這兩個表面上看似多年不見的老友再次重逢般熱誠打招呼,其實卻根本搭不上的人只有一點是相同的,就是彼此都懷有很深的戒心。即使是他們在謝云云套房內等待護士去娛樂室找謝云云回來時,兩個人之間有一搭沒一搭的對話都是針峰相對的。

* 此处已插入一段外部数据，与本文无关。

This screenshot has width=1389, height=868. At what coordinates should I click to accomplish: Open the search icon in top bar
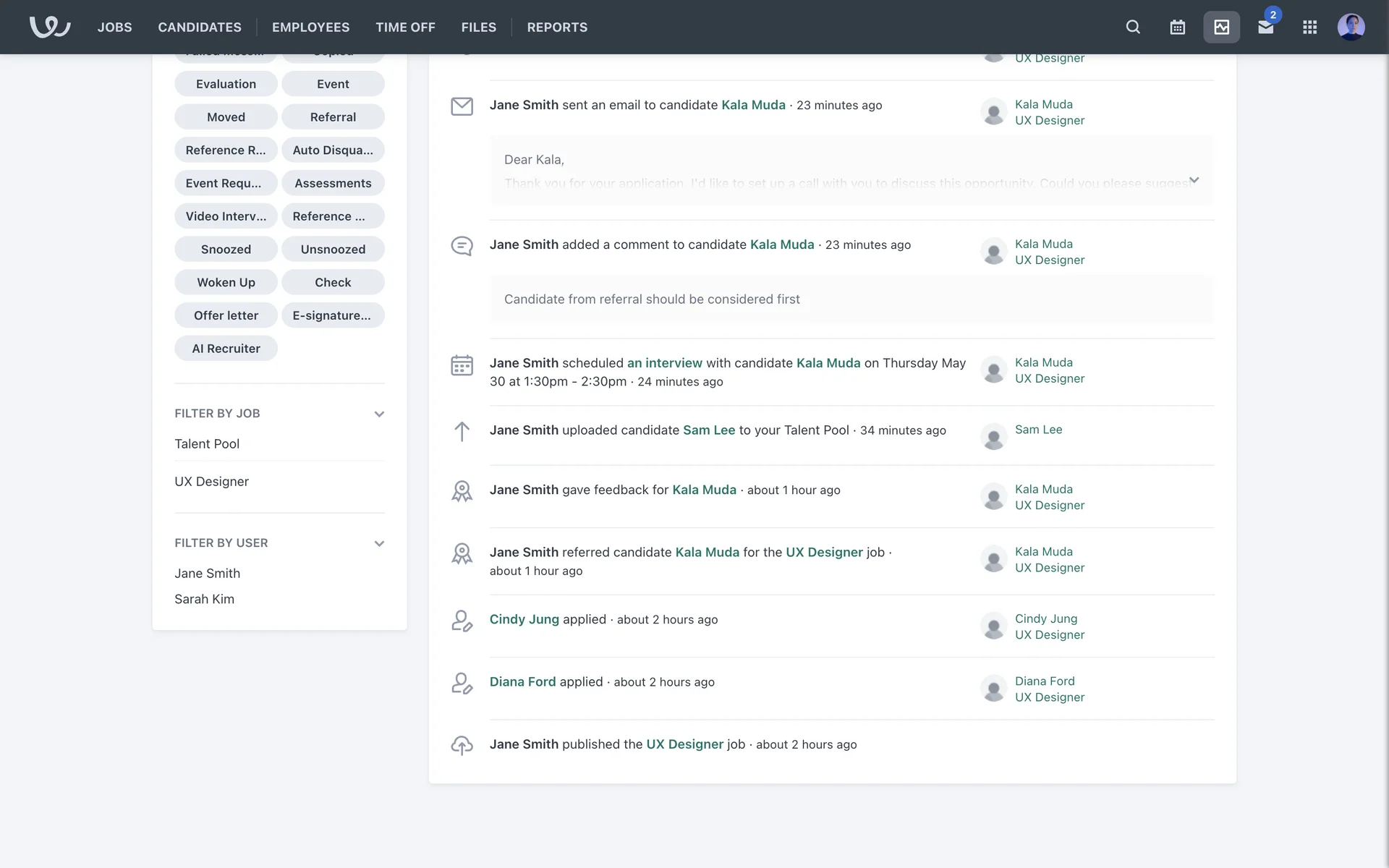1133,27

「你可真有心哪!聽伯父說他不希望讓子冷來,擔心他又受到傷害,如果沒有你這麼好心……」凱琳特意加重好心兩個字的重音。「恐怕子冷不曉得什麼時候才見得到伯母呢!」
夏子聰在心底暗暗咒罵不已,表面上卻仍是一派平和。
「子冷是我唯一的堂弟,我當然要特別關懷他呀!倒是你……」夏子聰似笑非笑地撇撇嘴。「像你這麼活潑外向的女孩子,居然能夠忍受子冷的模樣,不知道的還以為你是別有居心呢!」
凱琳倏然瞪大眼。「他的模樣?怪了,他的模樣有什麼不對嗎?又高又帥,人又聰明,我們學校裡好多女同學都在綃想他呢!如果不是我跟得緊,早就被搶跑啦!這麼受歡迎的模樣,會有什麼不對?」
夏子聰聞言,故作恍然之狀。
「哦!原來你是看上他的外表,這樣可不太好喔!人的外表是最不可靠的,漂亮的稻草包可沒什麼用處喔!」
「沒錯、沒錯!」凱琳好笑地連連贊同。「知人知面不知心,看似最溫和無害的人,天才知道他在計劃些什麼勾當!」
夏子聰臉色沉了沉。
「對,就像你,沒人知道你究竟為什麼要跟子冷交往,對不對?」
哇!想扯破臉了嗎?真沒耐性!
凱琳差點失笑。
「我啊?呵呵呵,老實說呢!我是看上他無論我怎麼欺負他他都不會反抗,又那麼聽話,這種人真的很難找耶!我運氣卡好碰上了,當然要好好抓緊羅!」說著,她對著夏子冷又擠眉又弄眼的。「你說對吧!子冷?我保護你,你就讓我欺負,這樣很公平吧?」
夏子冷還是沒有表情,但是他的眼神是溫柔的。
「是。」
凱琳一聽,不禁得意地朝夏子聰揚揚下巴。
「聽見了沒有?我們是公平交易喔!」
「保護?」夏子聰冷笑。「為什麼他需要保護?何況,你一個女孩子反過來說要保護男孩子,你不覺得很假嗎?」
「假?」凱琳不在意地聳聳肩。「無所謂,是真是假以後就知道了,反正只要他願意讓我保護,我就會保護他!」
「是嗎?那他有沒有……」
夏子聰突然頓住,隨即不約而同地和其他兩人同時望向門口,一看到那個長髮翩然,清麗若仙的女人走進來,他立刻起身朝她走去。
「伯母,好久不見了,你好嗎?」
長髮女人——謝云云一見到夏子聰便即綻開了一抹溫和的笑容。
「我很好,子聰,聽說你出國了,難怪這麼久沒來,伯母還挺想念你呢!」夏子聰也跟著開懷地笑起來。
「是啊,我剛回來沒幾天,立刻就來看您了……」
老實說,凱琳無論怎麼看都看不出來那個美女是個會親手殺害自己兒子的母親,如果不是夏子冷和她十分相像,夏子聰又那麼熟稔的和她打招呼,她還真會以為他們進錯房、等錯人了呢!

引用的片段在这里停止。